Albert may have been influenced and helped by another Brandstater immigrant, William, the son of Gustav Adolph, who had been busily engaged developing a sanitarium in the New Zealand city of Christchurch. I met this William only once, in 1970, with his daughter Beverly, in their home on Doran Street in Glendale. I was taken there to meet them by cousin Ken Brandstater, and by Ken’s comments I gained the impression that these related families had kept a close connection. As a young man, William had left his family in Christchurch and had sought larger horizons in Los Angeles. There he became a physical therapist and he practiced in that field all his life. He and his wife Ruth and their daughter Beverly were well known members of the Glendale City Seventh-day Adventist Church. I understand that Albert and Margaret were also participating members of that church.
Albert and Margaret produced three sons, Oliver, Glenn and Kenneth, and the family lived in Ls Angeles. We have an excellent photograph of all five of them in those early years. They participated in the life of the Glendale City Church, and we can assume the three sons also took part in some of their church life. But their family life was described to me as not smooth and conducive to religious pursuits and Ken described Margaret as a stern disciplinarian
We are indebted to Kenneth for almost all that we now know about this early family.

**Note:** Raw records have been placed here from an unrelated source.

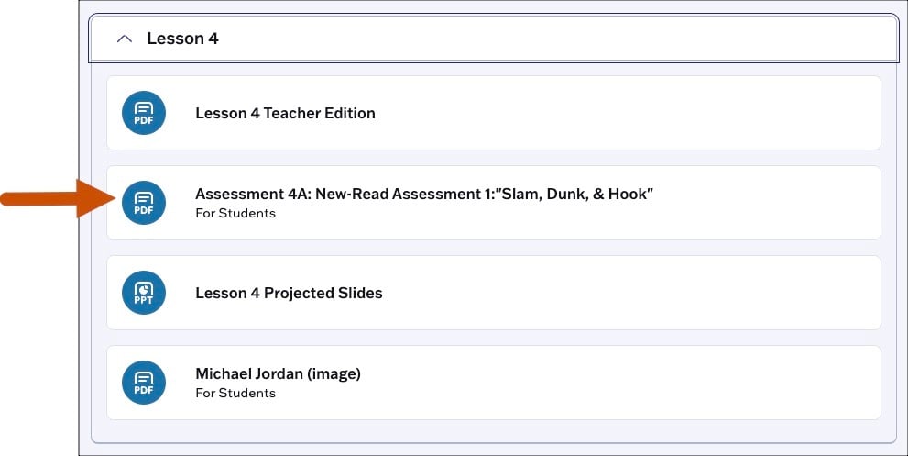Click empty area of Assessment 4A card

click(770, 204)
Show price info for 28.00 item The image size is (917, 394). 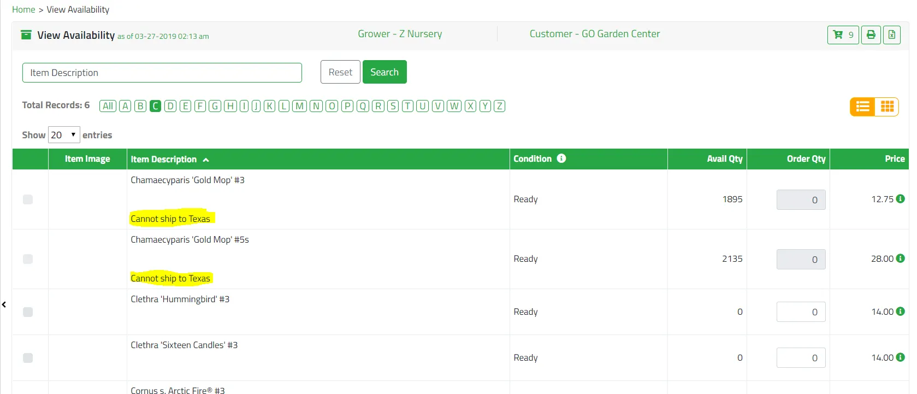pyautogui.click(x=901, y=258)
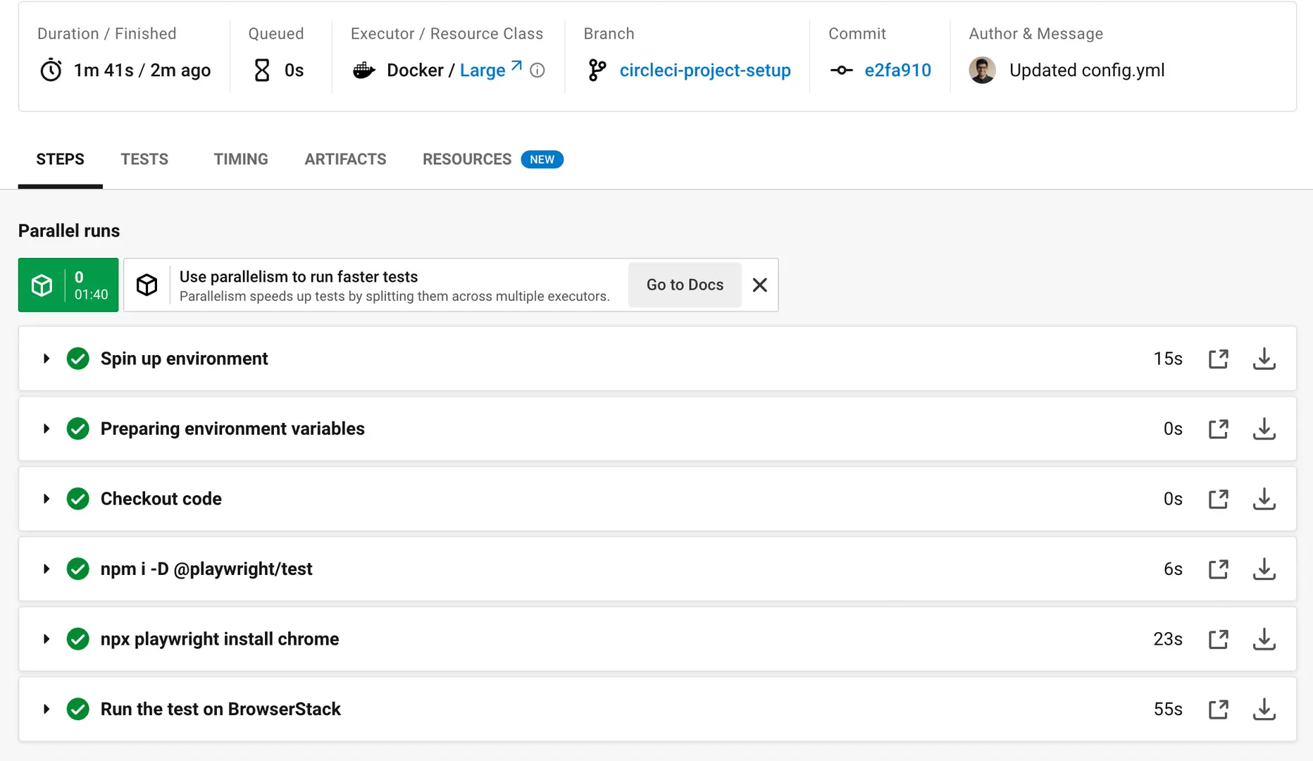Expand the Spin up environment step

click(x=46, y=359)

All three sons studied responsibly, and became credentialed dentists. The years of the War in the Pacific involved all three of them in some sort of military service that interrupted their pursuit of dental practice. They were distracted by other social pursuits as well.
Ken married a beautiful young woman named Mary Gaylord, and engaged seriously in dental practice in Los Angeles. In 1952 he drove me on a tour of Los Angeles, and pointed out the location of his dental office on Hollywood Boulevard. It was in August 1952 that Neridah and I first arrived in Los Angeles. There we enjoyed the hospitality of Ken and his wife Mary, with their two super-active young boys, Al and Bill.
So Ken Brandstater, Albert’s youngest son, became a leading member of the Californian branch of the Brandstater family. He took a keen interest in his grandchildren, and also in the larger family in Australia that his father had left behind. Cousins Gordon and Russell Branster had both visited Kenneth and his family in Los Angeles. Also, through his father Albert, Ken had learned about his cousins in Berlin, Wilhelm and Louisa Beutenmuller and their children. So at the end of World War II, with Berlin in ruins, Ken was able to contribute to helping young Willi and Gerda Beutenmuller and family after they had received permits to emigrate. They needed financial help to enable them to migrate to the New World, and finally settled in Los Angeles.
There is not much more we can recount about the life and career of Albert Brandstater. But there is a single photograph of the three aging brothers and the younger Ken when they visited Australia and met with other members of the family in Sydney. We still have more to learn about Albert’s later health issues, his last illness, and his final resting place.
Early in our life in Redlands, my father Roy and I were driven by Ken out to Palm Springs where Ken took us to greet his long-widowed mother, Margaret, at her retirement residence. She was bright-eyed and clearly delighted to meet at last some of the Brandstaters of whom she had heard much, but whom she never expected to meet. We were also pleased to meet this engaging lady who had shared an active life with Uncle Albert Brandstater. We all knew, and she heartily concurred, that he was a good man and now represented by four capable descendants, grandchildren of Kenneth.